:: FRAGMENT TEKSTU ::
Od kiedy po raz pierwszy zetknąłem się z twórczością Daniela Clowesa, każdy kolejny album z jego nazwiskiem na okładce jest przeze mnie wyczekiwany, jak rzadko które dzieło. Wszystko dlatego, że specyfika jego prac i ich wysoki poziom to za każdym razem gwarant doskonałej, skłaniającej do myślenia i refleksji rozrywki z najwyższej półki. I nie inaczej jest z Wilsonem, powieścią graficzną złożoną z krótkich słodko-gorzkich skeczy portretujących codzienność tytułowego bohatera, która potrafi rozśmieszyć, a jednocześnie ściska za gardło i nie pozwala przejść obojętnie obok żadnej strony albumu.
Wilson to mężczyzna w średnim wieku. Mizantrop, malkontent, człowiek, który zmaga się z monotonią życia i ludźmi, z którymi się styka. Jego ojciec jest umierający, życie Willsona też powoli zmierza ku katastrofie. Wilson stara się coś jeszcze wycisnąć z puzzli swojej codzienności, ale czy ma szansę cokolwiek zmienić? Cokolwiek osiągnąć? A może skazany jest na powtarzanie wciąż tych samych błędów i powolne staczanie się po równi pochyłej?
:::
POLECENIA:
a: Wypisz wszystkie zdania pytające, które występują w tekście o albumie „Wilson”.
b: Odpowiedz krótko na podstawie tekstu o albumie „Wilson”:
(i) Z czego składa się ta powieść graficzna?
(ii) W jakim wieku jest Wilson?
(iii) Co tekst mówi o ojcu Wilsona?
c: Napisz dalszy ciąg tekstu o albumie „Wilson”, zaczynając od miejsca, w którym tekst się kończy.
:: SEKCJA DANYCH ::
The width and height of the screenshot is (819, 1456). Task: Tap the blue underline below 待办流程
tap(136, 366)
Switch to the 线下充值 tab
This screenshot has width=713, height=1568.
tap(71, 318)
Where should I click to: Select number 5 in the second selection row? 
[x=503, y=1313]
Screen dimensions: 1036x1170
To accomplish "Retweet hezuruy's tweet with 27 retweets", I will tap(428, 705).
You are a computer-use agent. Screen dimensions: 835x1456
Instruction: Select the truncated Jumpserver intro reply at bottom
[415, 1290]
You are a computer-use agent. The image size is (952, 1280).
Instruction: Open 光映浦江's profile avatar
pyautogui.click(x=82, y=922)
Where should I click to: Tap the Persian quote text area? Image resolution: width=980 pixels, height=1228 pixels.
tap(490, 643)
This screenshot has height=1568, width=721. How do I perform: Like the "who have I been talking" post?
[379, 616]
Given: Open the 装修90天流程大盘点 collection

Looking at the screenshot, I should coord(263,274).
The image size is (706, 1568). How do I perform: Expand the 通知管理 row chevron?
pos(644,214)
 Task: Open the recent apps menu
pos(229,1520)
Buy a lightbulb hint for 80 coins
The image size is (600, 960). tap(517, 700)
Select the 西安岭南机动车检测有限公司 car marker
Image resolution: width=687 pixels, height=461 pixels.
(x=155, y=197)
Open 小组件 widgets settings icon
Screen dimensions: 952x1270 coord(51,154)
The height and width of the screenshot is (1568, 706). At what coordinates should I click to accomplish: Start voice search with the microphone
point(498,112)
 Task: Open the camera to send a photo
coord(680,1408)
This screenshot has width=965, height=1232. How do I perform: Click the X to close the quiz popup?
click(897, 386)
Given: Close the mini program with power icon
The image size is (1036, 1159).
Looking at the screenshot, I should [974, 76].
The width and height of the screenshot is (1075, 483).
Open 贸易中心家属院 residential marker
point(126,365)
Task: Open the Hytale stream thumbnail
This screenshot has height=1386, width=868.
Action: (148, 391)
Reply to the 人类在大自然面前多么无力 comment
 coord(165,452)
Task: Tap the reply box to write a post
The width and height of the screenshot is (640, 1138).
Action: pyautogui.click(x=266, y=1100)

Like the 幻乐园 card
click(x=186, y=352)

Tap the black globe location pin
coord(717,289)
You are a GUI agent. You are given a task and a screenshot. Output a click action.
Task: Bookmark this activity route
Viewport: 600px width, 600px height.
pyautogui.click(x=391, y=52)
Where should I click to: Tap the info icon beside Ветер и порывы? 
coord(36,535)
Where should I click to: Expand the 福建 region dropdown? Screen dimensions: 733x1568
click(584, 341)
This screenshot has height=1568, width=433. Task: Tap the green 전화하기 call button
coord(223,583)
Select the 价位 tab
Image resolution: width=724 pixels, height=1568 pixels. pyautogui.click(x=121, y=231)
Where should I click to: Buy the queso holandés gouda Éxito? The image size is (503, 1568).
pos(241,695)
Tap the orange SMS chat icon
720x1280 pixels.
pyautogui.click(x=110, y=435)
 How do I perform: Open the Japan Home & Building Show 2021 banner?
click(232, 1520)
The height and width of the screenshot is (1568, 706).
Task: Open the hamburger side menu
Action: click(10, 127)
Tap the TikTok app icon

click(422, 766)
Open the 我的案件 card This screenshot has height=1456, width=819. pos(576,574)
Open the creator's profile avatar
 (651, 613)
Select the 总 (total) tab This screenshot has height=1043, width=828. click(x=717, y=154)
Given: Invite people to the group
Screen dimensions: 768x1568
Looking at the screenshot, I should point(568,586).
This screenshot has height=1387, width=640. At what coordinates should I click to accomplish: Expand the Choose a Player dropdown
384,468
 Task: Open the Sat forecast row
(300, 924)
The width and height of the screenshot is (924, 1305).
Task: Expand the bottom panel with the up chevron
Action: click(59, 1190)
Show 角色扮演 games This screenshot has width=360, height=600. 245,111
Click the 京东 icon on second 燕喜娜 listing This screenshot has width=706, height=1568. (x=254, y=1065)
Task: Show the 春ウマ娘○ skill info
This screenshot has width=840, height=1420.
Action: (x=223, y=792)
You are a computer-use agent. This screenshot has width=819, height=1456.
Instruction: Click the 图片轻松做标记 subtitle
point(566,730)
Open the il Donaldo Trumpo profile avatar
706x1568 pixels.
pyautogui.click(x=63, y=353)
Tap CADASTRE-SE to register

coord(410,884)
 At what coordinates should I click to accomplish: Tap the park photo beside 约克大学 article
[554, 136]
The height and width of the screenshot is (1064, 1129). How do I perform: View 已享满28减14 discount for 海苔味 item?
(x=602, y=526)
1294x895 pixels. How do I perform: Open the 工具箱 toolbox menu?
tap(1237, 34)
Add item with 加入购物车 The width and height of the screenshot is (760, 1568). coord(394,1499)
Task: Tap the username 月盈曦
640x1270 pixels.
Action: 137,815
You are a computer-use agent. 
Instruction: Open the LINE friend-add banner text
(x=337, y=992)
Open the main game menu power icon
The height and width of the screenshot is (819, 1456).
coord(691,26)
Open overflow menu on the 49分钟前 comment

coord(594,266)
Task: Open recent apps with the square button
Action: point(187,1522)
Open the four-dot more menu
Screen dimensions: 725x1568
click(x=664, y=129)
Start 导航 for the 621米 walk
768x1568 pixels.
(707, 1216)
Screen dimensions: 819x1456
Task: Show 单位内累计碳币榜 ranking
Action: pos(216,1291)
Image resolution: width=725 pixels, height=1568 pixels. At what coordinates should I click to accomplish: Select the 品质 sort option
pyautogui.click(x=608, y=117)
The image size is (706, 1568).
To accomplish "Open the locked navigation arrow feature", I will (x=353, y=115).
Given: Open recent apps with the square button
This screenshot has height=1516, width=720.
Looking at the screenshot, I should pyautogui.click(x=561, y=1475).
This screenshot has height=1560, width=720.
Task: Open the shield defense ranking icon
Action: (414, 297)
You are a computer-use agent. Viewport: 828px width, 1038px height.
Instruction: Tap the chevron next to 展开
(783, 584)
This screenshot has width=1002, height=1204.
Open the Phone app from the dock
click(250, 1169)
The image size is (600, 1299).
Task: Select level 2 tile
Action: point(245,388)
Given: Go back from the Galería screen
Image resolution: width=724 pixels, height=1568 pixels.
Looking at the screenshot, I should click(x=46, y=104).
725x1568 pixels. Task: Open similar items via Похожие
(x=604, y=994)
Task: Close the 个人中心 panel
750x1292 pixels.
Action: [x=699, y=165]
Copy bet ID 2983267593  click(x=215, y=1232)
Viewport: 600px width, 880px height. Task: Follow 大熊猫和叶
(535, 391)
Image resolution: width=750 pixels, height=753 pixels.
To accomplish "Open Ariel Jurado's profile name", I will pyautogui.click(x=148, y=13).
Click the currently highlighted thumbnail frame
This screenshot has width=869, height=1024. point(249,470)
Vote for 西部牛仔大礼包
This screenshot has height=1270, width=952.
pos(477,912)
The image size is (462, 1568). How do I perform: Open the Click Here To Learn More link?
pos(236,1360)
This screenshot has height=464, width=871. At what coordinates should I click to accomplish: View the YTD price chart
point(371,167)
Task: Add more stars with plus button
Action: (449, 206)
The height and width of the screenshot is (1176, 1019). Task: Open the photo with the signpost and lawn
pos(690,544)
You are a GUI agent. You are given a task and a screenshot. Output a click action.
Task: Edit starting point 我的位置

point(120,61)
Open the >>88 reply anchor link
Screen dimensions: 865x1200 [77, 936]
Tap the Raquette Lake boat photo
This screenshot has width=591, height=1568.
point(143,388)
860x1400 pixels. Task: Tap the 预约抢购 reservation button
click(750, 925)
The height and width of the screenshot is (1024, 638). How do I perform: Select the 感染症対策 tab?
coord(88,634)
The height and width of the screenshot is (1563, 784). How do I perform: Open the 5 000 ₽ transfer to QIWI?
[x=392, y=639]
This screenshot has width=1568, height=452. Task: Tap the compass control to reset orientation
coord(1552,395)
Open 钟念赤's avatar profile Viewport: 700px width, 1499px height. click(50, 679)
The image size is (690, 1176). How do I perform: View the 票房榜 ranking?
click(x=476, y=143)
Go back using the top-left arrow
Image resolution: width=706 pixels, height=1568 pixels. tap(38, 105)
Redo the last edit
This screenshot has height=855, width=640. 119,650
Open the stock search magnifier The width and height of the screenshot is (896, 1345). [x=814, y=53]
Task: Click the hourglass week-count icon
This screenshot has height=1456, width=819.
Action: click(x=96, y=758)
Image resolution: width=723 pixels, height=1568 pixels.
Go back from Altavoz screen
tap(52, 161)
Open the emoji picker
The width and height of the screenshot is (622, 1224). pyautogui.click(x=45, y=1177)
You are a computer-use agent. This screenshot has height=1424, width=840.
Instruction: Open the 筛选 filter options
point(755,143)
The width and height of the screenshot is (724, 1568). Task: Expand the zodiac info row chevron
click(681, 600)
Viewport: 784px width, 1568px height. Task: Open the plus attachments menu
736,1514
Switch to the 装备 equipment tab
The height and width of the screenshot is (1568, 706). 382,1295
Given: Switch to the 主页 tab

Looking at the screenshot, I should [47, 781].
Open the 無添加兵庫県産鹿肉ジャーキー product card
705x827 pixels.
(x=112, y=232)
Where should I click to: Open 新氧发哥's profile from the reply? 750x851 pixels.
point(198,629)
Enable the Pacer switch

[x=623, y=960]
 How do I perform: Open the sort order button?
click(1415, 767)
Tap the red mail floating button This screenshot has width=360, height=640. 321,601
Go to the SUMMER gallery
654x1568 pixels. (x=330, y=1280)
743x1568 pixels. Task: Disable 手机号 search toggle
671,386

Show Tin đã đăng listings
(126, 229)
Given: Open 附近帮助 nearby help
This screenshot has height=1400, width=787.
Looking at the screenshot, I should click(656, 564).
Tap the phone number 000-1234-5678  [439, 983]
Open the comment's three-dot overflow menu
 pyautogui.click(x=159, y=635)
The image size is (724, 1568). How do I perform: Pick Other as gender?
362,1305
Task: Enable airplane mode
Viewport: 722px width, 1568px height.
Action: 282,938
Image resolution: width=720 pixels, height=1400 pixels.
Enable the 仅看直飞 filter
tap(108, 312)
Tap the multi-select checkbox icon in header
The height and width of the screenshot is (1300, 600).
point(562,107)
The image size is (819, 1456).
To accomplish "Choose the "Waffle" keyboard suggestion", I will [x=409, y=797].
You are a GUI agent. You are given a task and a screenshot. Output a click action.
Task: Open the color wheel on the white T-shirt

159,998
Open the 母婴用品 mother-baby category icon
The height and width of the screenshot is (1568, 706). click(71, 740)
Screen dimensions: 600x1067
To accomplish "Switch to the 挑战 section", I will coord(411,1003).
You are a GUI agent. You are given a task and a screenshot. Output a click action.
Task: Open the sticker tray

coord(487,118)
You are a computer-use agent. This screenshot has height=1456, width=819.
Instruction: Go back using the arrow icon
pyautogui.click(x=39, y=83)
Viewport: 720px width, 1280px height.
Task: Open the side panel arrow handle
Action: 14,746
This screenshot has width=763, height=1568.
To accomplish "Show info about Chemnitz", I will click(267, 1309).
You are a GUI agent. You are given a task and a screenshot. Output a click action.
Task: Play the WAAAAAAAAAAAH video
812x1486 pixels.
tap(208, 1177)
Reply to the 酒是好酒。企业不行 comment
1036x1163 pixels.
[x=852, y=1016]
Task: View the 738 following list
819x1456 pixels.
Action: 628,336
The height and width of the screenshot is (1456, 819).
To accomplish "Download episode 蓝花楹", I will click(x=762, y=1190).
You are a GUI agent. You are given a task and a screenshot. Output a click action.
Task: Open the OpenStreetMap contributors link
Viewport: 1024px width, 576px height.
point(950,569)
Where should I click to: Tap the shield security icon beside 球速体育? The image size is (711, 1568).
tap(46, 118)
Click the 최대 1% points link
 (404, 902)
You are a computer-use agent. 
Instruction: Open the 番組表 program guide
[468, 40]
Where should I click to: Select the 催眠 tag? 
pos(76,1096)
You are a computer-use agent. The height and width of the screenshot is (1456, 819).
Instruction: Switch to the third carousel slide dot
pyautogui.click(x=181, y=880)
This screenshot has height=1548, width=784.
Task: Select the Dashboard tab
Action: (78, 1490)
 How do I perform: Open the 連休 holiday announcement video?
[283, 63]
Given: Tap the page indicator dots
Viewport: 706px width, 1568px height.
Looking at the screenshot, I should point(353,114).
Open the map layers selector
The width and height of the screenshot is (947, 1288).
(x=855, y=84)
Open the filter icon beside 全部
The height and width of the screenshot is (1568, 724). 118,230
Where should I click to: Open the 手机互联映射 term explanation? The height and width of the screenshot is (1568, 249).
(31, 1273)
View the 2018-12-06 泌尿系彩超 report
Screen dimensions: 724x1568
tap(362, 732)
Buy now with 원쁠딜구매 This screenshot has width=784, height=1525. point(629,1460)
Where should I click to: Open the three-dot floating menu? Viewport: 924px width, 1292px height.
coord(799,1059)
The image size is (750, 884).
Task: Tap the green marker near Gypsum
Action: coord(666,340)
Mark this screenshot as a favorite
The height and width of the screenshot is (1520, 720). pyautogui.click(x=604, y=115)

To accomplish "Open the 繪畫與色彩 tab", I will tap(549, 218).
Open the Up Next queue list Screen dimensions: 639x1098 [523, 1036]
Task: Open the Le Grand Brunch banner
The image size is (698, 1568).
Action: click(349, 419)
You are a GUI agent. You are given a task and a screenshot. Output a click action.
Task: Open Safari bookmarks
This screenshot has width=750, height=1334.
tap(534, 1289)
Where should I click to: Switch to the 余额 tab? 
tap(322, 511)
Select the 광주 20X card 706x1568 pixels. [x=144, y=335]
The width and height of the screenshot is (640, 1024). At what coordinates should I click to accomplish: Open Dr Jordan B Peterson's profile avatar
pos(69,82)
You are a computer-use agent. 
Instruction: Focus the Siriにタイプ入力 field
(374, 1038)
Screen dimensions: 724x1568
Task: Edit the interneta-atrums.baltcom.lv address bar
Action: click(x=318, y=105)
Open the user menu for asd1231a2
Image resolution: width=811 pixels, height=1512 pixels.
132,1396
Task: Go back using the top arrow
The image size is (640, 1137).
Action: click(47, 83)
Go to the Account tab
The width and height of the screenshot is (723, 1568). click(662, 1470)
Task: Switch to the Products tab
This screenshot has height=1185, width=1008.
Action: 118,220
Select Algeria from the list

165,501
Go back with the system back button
:::
WYNIKI ZADAŃ:
a:
1. Wilson stara się coś jeszcze wycisnąć z puzzli swojej codzienności, ale czy ma szansę cokolwiek zmienić?
2. Cokolwiek osiągnąć?
3. A może skazany jest na powtarzanie wciąż tych samych błędów i powolne staczanie się po równi pochyłej?

b:
(i) Składa się z krótkich słodko-gorzkich skeczy, które portretują codzienność tytułowego bohatera.
(ii) Wilson jest mężczyzną w średnim wieku.
(iii) Jego ojciec jest umierający.

c:
Dan Clowes lubi eksperymentować z komiksem. Serwował nam już w końcu typowe powieści graficzne (znakomita Patience), opowieści złożone z krótkich, kilkustronicowych shortów (genialne Ghost World) a teraz dostajemy graphic novel, na którą składają się skecze długości jednej strony. Samo to nie jest niczym wyjątkowym, bo jakże często podobnie zbudowane są europejskie albumy humorystyczne, ale Clowes idzie tu w mniej oczywistym kierunku. Widać to przede wszystkim w szacie graficznej, która zmienia się w zależności od emocji rządzącej w danej opowieści – zaczynając od uproszczonego realizmu, na mocno cartoonowych rysunkach skończywszy – ale i fabularnie rzecz daleka jest od typowych komedii. Nawet tych posiadających przesłanie i drugie dno.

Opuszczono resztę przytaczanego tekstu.